A fine platform if you’re strictly a hobby blogger. It’s a self-publishing platform with limited features. So, unless your goal is to just publish posts and do nothing else, then feel free to start a free blog on Blogger.
I’ll be honest with you. I like Tumblr very much! Just not for blogging seriously. Much like Blogger, it is a platform for hobby bloggers. Some people use it as a social media platform too. Can’t say how effective it is because I’ve never used it for that purpose. I have a couple of Tumblr sites that I use as a writing portfolio and a hobby blog for book/movie reviews. It’s fun, but that’s about it.
I have never met a Wix site that didn’t piss me off.
I’ve never met a Wix site that I didn’t find a problem with.
(I’m not even going to bother linking it… like, for real, just stay away from it.)
WordPress.com (Note: .com, NOT .org)
WordPress has two variations: hosted (.com), and self-hosted (.org)
The hosted WordPress is something you sign up for (open an account on WordPress.com and start using WordPress right out of the box.) The self-hosted version is the one I use, and I recommend everyone else use it too. It’s where you sign up with a third-party hosting company (I recommend SiteGround) and then set up WordPress. Typically it’s a few clicks, and you’re good to go. But that’s the one I’ll be talking about later in this post when I review my recommended blogging platforms.
In this section, however, I want to mention the hosted WordPress (.com) version. I DO NOT recommend it — hence I’m not linking it. The free version has a domain name that doesn’t seem professional (in the form of mysite.wordpress.com), and some as simple as connecting your own domain requires you to upgrade to their paid plan, and that’s not exactly cheap. I mean, if you’re going to pay for it, just go with self-hosted WordPress; it’s superior.
OK, now that that’s out of the way, let’s move on to some proper blogging platforms.
Blogging platforms to consider
Just one small reminder: I wholeheartedly recommend self-hosted WordPress to anyone and everyone 🙂
That said, depending on what kind of blogger you wish to be, there may be a different option for you to consider. Some of these other options may even be better for you than WordPress if you have specific needs and usage in mind. And that’s exactly what I’ll be focusing on when talking about these other platforms.
I have a love-hate relationship with Medium. I love it for the potentials, but I hate how it keeps changing all the time. Just when you think you have a handle on what the heck is going on and how to navigate its algorithms and the do’s and don’ts, Medium shakes things up again.
As a writer, it’s annoying.

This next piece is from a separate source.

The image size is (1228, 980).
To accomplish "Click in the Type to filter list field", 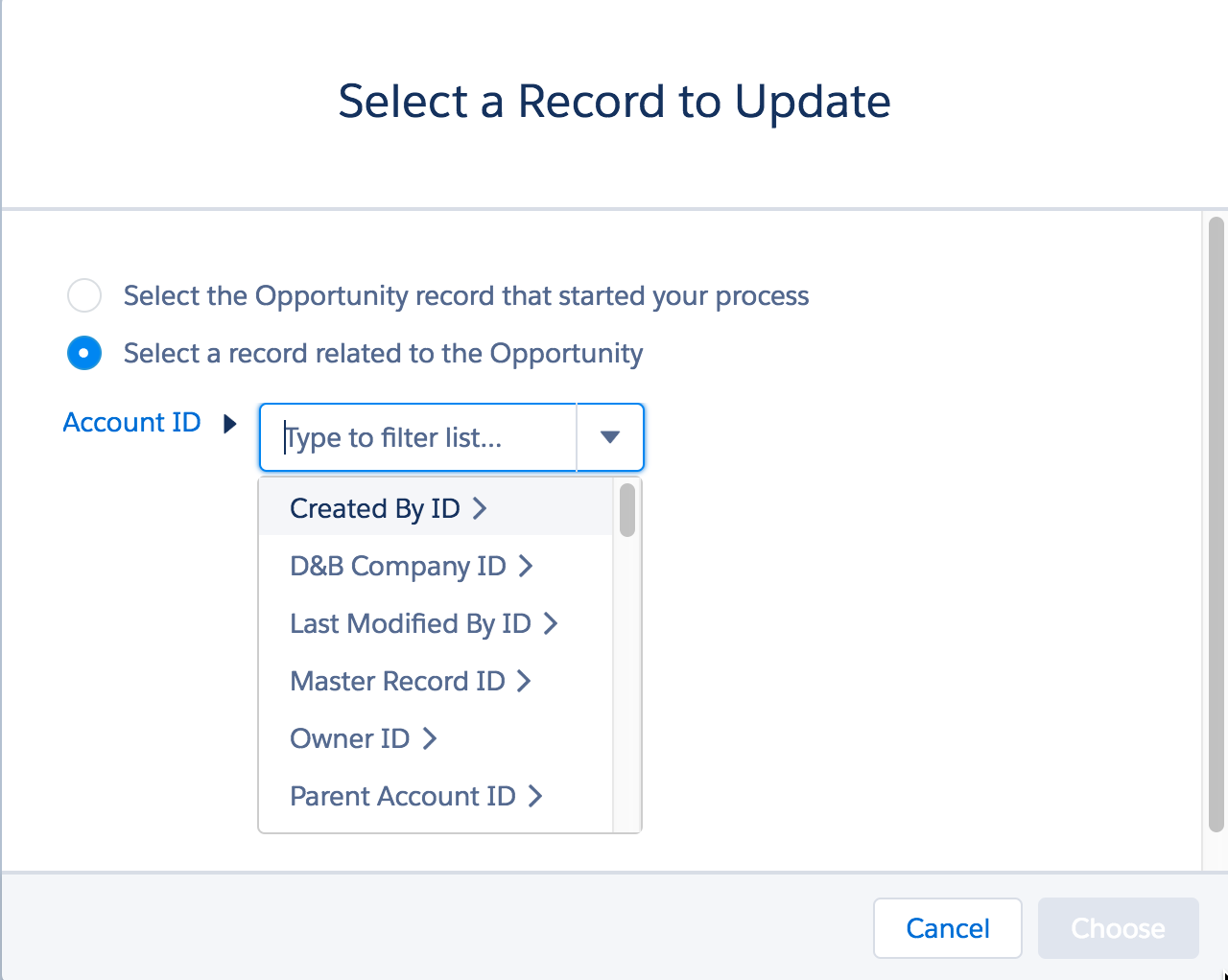I will tap(417, 437).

As a reader too, it’s quite annoying.
But you can’t get mad at Medium either because, at its core, the people at the helm of this platform are trying their best to help their writers and readers. So, it makes sense that things are constantly changing, but at the same time, it’s hard to keep up.
Regardless, some writers have found success on this platform. So, without further ado, let me illustrate who this platform is for and how to approach it.
What makes Medium different
Think of Medium as a blogging hub. A place where you go to find blogs. It’s a platform that comprises many other platforms — platforms representing a single writer or a multitude of writers (also known as publications).
What’s cool is that it has some social media like features. Other Medium users can like your articles (claps), they can comment on your articles, etc. Think Twitter, but better looking and with long-form articles. It’s no surprise that Medium was, in fact, founded by former Twitter CEO – Ev Williams.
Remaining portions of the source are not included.